Washington a promis de continuer à frapper le Yémen jusqu’à ce que les Houthis cessent d’attaquer les navires, le président américain Donald Trump avertissant qu’il tiendrait l’Iran responsable de toute nouvelle attaque menée par le groupe soutenu par Téhéran : « Chaque coup de feu tiré par les Houthis sera considéré, à partir de maintenant, comme un coup de feu tiré par les armes et les dirigeants de l’Iran et l’Iran en sera tenu responsable. »
Dans une lettre qu’il a envoyé au début mars à l’Ayatollah Ali Khamenei, le président Trump a donné un délai de deux mois pour parvenir à un nouvel accord sur le nucléaire…
Dans une interview télévisée sur Fox News, le secrétaire d’État américain Marco Rubio a déclaré que : « sans l’Iran, il n’y a pas de menace Houthis de cette ampleur […] Ils ont créé ce monstre de Frankenstein, et maintenant ils peuvent le posséder. »
Le ministre iranien des Affaires étrangères, Abbas Araghchi, a condamné les frappes américaines et a déclaré que Washington n’avait « aucune autorité » pour dicter la politique étrangère de Téhéran.

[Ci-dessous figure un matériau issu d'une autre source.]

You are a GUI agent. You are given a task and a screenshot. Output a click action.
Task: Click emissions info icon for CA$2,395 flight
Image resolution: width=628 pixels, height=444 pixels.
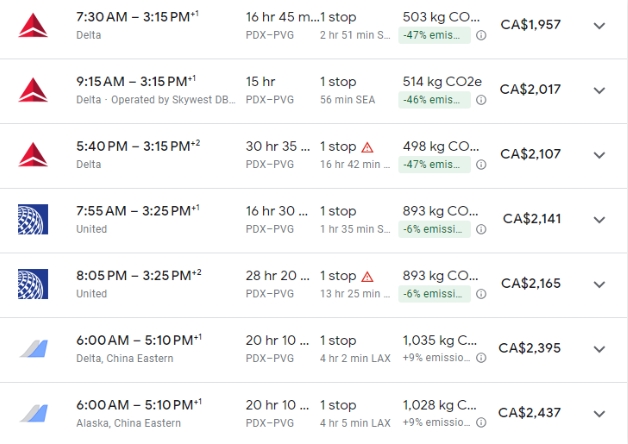click(x=481, y=358)
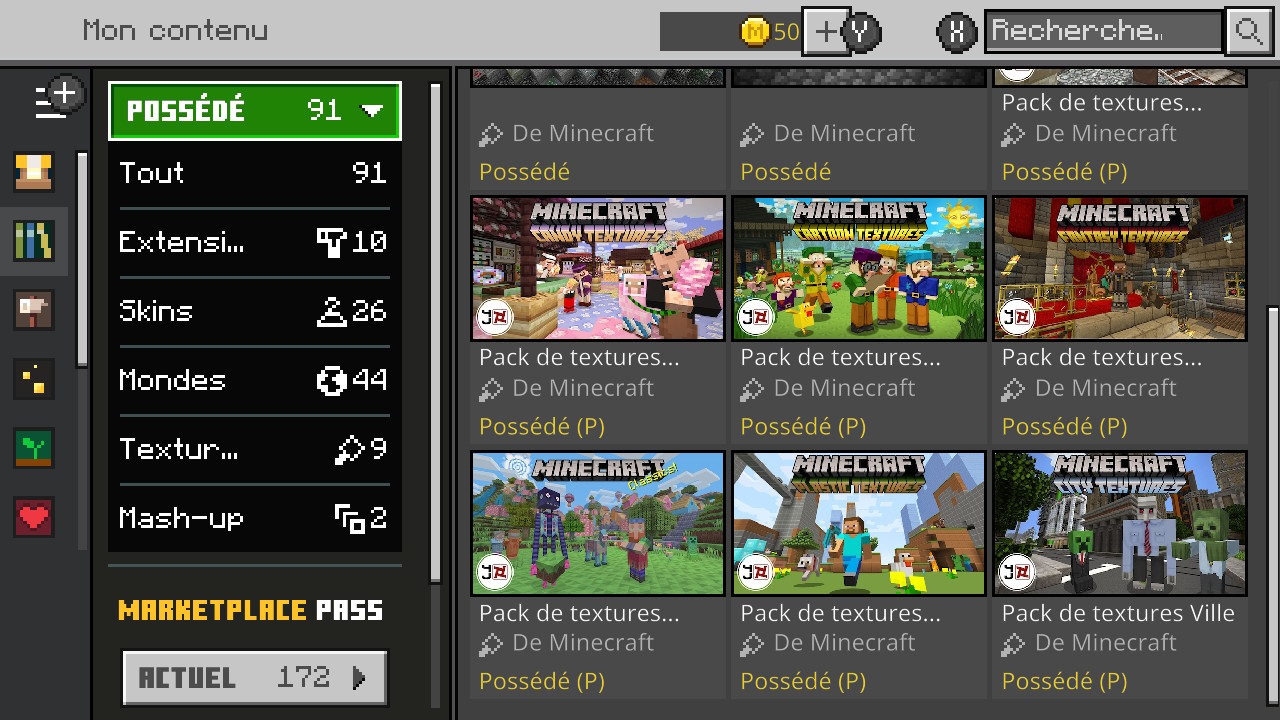
Task: Open the Cartoon Textures pack thumbnail
Action: (858, 268)
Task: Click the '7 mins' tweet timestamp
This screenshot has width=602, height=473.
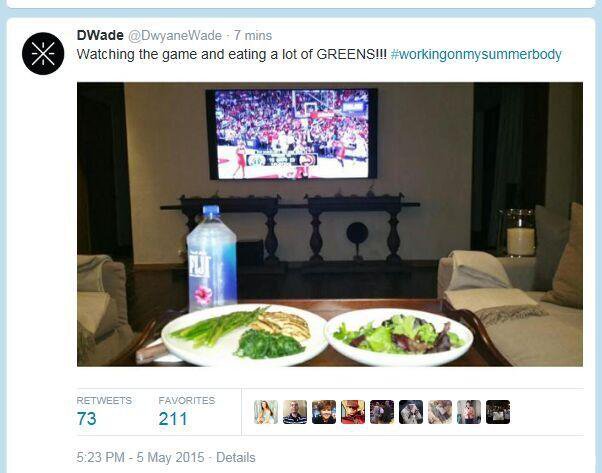Action: tap(253, 35)
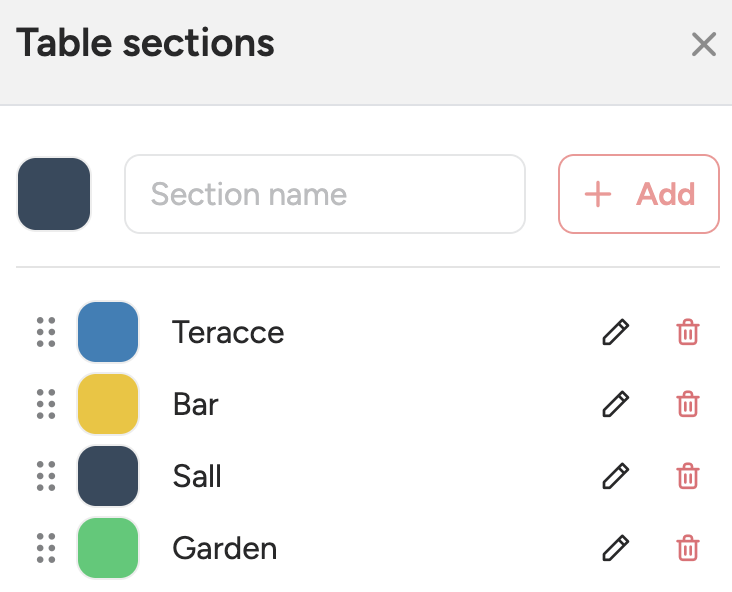Click the drag handle beside Bar

(x=46, y=404)
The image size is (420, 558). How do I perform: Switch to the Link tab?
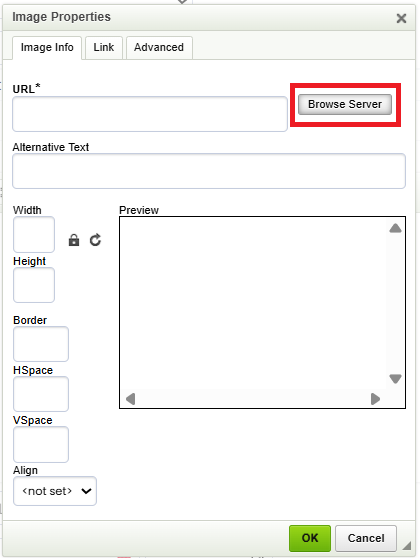[x=104, y=47]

Les Nations Unies ont exhorté les deux parties à « cesser toute activité militaire » tout en exprimant leur inquiétude face aux menaces des Houthis de reprendre leurs attaques en mer Rouge.
1. Voir : « Accord entre Damas et les minorités Kurdes et Druzes » du 12 mars 2025.
2. Voir : « Les Houthis menacent de reprendre leurs frappes » du 11 mars 2025.